When we got down to Richard’s office we found Richard, Jason, and Alice, who were unpacking and testing out a set of drums that Richard has ordered for Collide, a Bible study and jam session program that he and Catherine have cooked up for the middle schoolers on Wednesday nights. I don’t know if you can picture Alice Johnson beating time on a drum, but let me tell you, she’s got rhythm.

Before you know it, there were six of us heading out the door of the administration building. I felt like a papa duck leading my gaggle of ducklings. We saw Eleanor Beaugher, who I must say, looked a little startled to have this parade of church staff approaching her on the walkway by the Sanctuary. We caught up to Renda walking to her office, and she got swept up in the procession too. Somewhere along the line, almost out of nowhere, Jane joined the parade.

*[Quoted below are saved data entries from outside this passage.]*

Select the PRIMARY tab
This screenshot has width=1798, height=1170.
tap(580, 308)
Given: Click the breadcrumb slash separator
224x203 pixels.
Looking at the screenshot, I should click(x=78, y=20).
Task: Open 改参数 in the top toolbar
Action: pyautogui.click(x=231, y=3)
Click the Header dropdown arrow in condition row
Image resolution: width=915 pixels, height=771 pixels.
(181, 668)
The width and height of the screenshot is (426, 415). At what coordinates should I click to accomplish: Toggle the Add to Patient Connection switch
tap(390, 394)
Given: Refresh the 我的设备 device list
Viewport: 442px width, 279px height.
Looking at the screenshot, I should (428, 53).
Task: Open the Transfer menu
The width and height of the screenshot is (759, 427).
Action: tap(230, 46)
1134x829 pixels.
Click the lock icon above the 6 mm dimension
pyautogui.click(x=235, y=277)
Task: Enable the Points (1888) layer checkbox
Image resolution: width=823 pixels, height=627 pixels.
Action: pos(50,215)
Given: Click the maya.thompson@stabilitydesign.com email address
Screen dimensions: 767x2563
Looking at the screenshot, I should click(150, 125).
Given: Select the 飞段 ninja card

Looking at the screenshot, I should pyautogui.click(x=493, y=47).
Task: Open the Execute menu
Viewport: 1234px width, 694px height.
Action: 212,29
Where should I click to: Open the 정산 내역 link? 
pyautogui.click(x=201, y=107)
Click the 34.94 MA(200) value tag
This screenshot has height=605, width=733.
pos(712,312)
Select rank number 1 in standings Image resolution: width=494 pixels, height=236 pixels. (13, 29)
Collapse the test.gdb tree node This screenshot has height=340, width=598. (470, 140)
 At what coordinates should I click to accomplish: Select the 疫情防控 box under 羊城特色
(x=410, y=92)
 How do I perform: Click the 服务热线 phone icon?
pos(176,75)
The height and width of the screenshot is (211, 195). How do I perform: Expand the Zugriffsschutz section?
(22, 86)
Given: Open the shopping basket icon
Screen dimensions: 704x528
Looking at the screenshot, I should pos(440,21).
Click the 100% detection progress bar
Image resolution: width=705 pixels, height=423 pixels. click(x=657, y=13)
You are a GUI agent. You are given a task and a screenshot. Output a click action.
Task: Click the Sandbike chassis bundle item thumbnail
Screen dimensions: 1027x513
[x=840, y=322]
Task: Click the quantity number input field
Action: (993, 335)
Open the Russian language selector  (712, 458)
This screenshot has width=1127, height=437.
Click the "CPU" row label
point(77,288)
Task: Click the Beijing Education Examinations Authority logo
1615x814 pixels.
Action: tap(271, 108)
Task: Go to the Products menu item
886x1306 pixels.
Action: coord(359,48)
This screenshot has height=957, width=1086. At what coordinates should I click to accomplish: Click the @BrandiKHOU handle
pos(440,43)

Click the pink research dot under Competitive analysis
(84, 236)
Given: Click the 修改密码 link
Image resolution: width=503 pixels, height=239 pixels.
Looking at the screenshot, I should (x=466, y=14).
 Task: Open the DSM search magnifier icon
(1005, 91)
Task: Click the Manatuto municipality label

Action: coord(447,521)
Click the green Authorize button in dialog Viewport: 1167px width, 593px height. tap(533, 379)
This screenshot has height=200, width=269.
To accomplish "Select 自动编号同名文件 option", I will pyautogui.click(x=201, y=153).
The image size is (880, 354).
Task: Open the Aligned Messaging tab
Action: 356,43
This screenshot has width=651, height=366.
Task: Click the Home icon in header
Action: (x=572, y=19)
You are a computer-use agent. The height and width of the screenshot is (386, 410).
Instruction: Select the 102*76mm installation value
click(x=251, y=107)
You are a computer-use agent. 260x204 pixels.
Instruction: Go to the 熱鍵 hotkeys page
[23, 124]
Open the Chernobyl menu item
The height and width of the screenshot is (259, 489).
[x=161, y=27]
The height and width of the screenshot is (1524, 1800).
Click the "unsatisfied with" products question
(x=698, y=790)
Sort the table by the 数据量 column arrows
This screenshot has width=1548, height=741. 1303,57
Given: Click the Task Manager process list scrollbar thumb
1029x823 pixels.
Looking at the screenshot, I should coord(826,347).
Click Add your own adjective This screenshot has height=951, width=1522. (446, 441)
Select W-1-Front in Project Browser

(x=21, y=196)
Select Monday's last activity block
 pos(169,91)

want to see pictures of the Sardis House
being built? Click here.
So then there were eight of us, all headed through the Education Hall and out the back door, just in time to see a giant crane lifting one of the massive wooden trusses into position.
It’s amazing to see this structure rise up where before there was just grass and some trees. I can’t wait for the not too distant day when you will be able to walk inside this new building and we’ll all be able to expand our ministry to our homeless neighbors, to clients of the Presbyterian Samaritan Counseling Center, and to our own families.

Our little parade headed back to the office. We were right at the cloister garden when we saw a ladder leaning against a wall, and high above our heads, a figure scaling the side of the bell tower.

here's George with his climbing gear.
Of course we had to investigate—wouldn’t you do the same? It was George Riggsbee, all geared up with a climbing harness and carabiners and carrying a high powered blower. Apparently every so often he does this—climbs up what looks like at least 75 feet, scaling hand over hand to the top of the bell tower using first his ladder and then the rebar posts embedded in the walls of the tower (don’t worry, George is an experienced climber and is using proper safety gear). He goes up there with his blower and sometimes a shop vac to dislodge all the flakes of iron rust that accumulate, and eventually fall on top of the head and shoulders of the usher ringing the bell on Sunday mornings. George said that one time his shop vac was so heavy with the accumulated iron flakes that he had to have help to lift it into his truck afterward.

It is humbling to realize that, while I’m busy in my own little world, the mission of our Sardis family is happening all around in ways that are sometimes big and explosive, and sometimes quiet and easy to miss. In a simple walk across our campus, on any day of the week, everywhere you look you practically trip over members at work being the hands and feet of Christ.

It’s easy to spot huge trusses being lifted by a giant crane. It’s another thing to spot a guy 75 feet up in the bell tower. So often we miss all the little things that make Sardis such a special place. Even now as I write this, there’s probably someone, maybe it’s you, who is quietly making a difference in this place we all love. God bless you, and thank you, to all you Sardis saints.

No pressure George, but I hope the bell works on Sunday!